Interestingly enough after reading Charles Staley description of functional training I went back to my book to see how many exercises I had demonstrated that used "exercise balls, foam roller or wobble boards". I counted roughly one hundred and ten exercises depicted in the book. Four used unstable surfaces and ten used a stability ball. Most of the stability ball exercises were core training exercises. I was beginning to question myself. Had I given people the wrong impression? I felt better when I realized that less than fifteen percent of the exercises described in an entire book devoted entirely to functional training used unstable devices or for that matter, any devices at all.

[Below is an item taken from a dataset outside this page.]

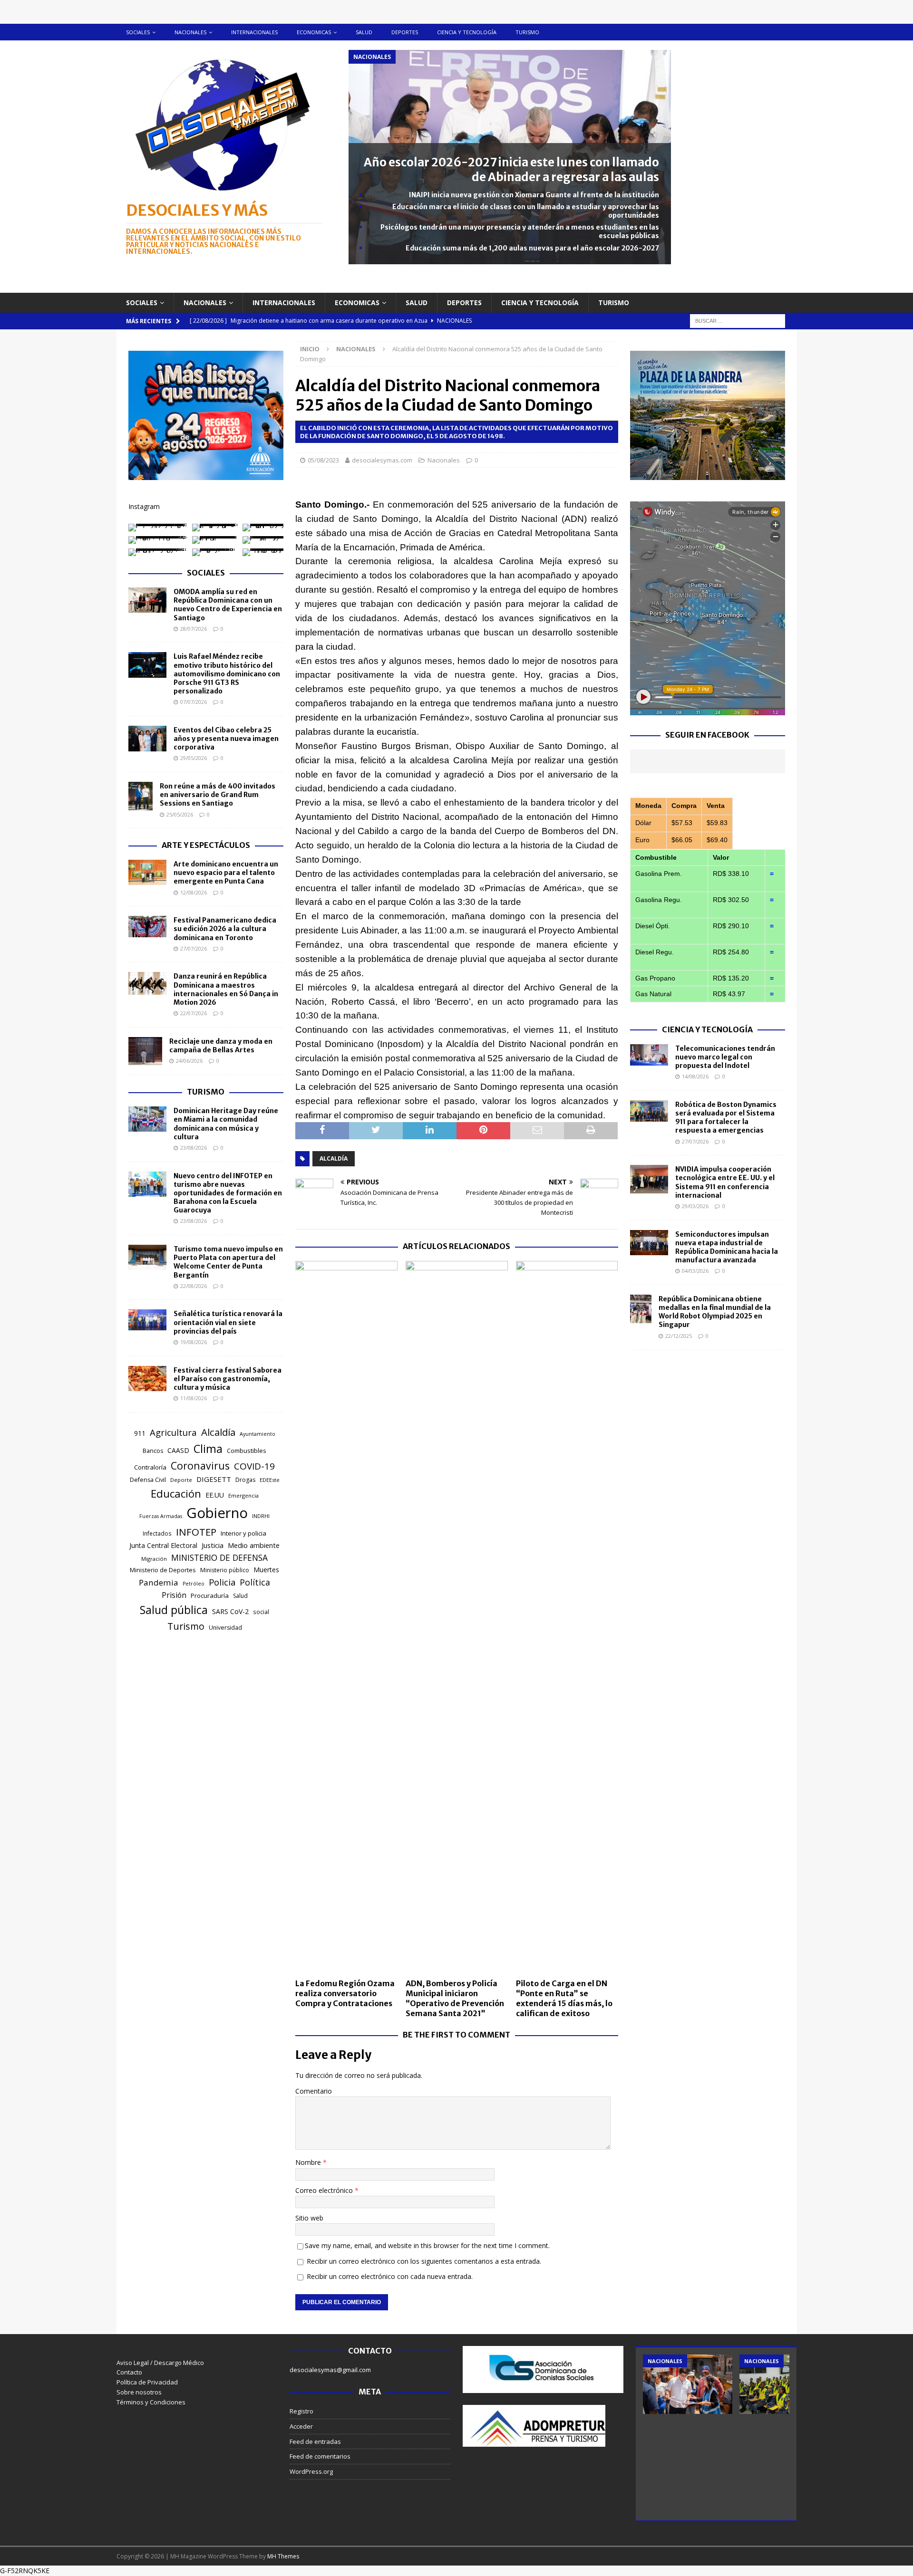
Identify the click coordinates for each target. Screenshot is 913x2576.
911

I felt even better when I realized that Staley's own book depicts approximately 56 exercises and three are
unstable in some way. Even Staley himself is over 5 percent. In fact the description of functional training in Functional Training for Sports is clear " Functional training is best described as a continuum of exercises that teach athletes to handle their own body weight in all planes of movement" the book goes on to state "In its simplest form, functional training teaches athletes how to handle their own body weight. The coach uses body weight as resistance and attempts to employ positions that make sense to the participant.”
How did we get so confused? I think we got confused because other so-called experts wanted to confuse us. One way to detract from something is to emphasize a perceived negative. Those who dislike functional training tend to be strength athletes who I believe fear change. When performance coaches no longer need to look to powerlifters, Olympic lifters or bodybuilders for their information these sports that are already struggling to maintain popularity slip further away from the public eye. I believe many of the opponents of functional training dislike it for the same reason I like It. It works and it makes sense. As a former powerlifter myself, I can tell you that watching collegiate or professional athletes train like powerlifters, Olympic lifters or bodybuilders began to make less and less sense to me as my knowledge base expanded. It was not that I didn't appreciate the contributions of these sports to our knowledge base, just that I realized there was so much more as I began to develop a deeper understanding of anatomy and of injury mechanisms.
What functional training really comes down to is the application of functional anatomy to training. It is taking what we know and using that information to help us select exercises that will reduce incidence of injury and improve performance. Instability is a potential progression but, not the fundamental driver.